O aumento dos valores nos supermercados afeta diretamente a aprovação do presidente, conforme pesquisas internas do Palácio do Planalto, representando um desafio adicional para o governo às vésperas das eleições.
Lula ressaltou que os mais vulneráveis serão os mais atingidos pela situação e que tem avaliado as consequências do conflito para seu governo.
Além da alta do petróleo, a guerra tem causado aumento no preço dos fertilizantes usados na agricultura, especialmente os nitrogenados, devido a interrupções na produção e exportação na região, diminuindo sua oferta mundial.

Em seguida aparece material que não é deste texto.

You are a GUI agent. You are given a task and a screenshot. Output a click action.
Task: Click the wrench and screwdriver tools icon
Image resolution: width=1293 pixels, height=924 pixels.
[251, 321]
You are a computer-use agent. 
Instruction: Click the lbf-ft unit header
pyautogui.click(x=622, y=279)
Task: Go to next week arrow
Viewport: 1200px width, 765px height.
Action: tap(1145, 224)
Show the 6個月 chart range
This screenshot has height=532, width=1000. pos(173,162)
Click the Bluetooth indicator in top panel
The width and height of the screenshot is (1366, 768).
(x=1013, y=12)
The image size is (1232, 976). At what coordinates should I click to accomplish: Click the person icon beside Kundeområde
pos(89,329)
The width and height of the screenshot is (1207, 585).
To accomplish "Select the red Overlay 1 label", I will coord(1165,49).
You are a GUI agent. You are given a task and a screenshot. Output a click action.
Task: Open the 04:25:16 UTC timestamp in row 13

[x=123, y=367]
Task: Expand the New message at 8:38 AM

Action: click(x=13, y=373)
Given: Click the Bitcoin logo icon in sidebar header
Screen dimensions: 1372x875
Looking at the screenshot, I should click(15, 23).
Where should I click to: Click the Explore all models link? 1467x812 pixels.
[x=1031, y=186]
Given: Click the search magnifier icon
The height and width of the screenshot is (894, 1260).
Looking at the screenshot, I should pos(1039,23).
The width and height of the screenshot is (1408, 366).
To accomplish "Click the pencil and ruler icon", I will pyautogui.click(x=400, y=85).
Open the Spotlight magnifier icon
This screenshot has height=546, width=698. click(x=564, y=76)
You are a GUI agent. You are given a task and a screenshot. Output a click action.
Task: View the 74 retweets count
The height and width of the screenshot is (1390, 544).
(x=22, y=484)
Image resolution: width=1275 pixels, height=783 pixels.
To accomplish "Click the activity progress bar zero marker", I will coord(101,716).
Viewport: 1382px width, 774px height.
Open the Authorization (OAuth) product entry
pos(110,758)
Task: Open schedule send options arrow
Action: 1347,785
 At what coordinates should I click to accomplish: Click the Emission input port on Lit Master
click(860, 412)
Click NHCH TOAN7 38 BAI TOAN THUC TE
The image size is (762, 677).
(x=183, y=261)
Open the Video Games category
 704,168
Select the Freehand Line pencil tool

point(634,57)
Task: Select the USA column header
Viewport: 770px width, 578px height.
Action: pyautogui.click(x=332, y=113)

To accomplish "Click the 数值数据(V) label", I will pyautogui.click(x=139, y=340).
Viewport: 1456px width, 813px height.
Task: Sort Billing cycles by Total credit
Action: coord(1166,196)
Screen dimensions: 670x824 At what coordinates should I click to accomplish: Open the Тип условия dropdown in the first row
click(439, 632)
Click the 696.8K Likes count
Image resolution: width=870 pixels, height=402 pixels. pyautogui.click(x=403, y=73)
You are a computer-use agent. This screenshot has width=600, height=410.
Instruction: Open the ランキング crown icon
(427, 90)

O custo maior desse insumo pode elevar os preços de alimentos como milho e soja. Carnes e ovos também podem sofrer aumentos a longo prazo. Conforme a Federação da Agricultura e Pecuária do Brasil (CNA), o Oriente Médio responde por cerca de 30% dos fertilizantes comercializados globalmente.
Outra questão preocupante para o governo é o aumento dos combustíveis. Na reunião, Lula afirmou que os governadores devem compartilhar o impacto do aumento do diesel.
O Ministério da Fazenda propôs um subsídio de R$ 1,20 por litro de diesel, dividido igualmente entre a União e os estados, com impacto fiscal estimado em R$ 1,5 bilhão mensais.
O ministro da Fazenda, Dario Durigan, destacou que os estados estão quase todos alinhados com a proposta federal de subsídio para o diesel importado.
O Palácio do Planalto planeja publicar a medida provisória sobre o tema ainda nesta terça-feira.
“Propus aos estados que, conjuntamente, eliminássemos o peso do ICMS na importação do diesel. Conversando com vários governadores, estamos próximos de consenso sobre a proposta do presidente Lula. Isso demonstra que, embora haja discursos contrários, há reconhecimento concreto e programático de um trabalho inclusivo e respeitoso”, afirmou Dario Durigan durante a reunião.
Lula também criticou duramente a postura do ex-presidente dos Estados Unidos, Donald Trump, em relação ao agravamento do conflito no Oriente Médio, dizendo que ele se comporta como se fosse o dono do mundo.
O presidente avaliou que esta é a fase mais violenta desde o fim da Segunda Guerra Mundial, citando ataques à Venezuela e ao Irã como exemplos do comportamento de Trump, que age como se controlasse esses países.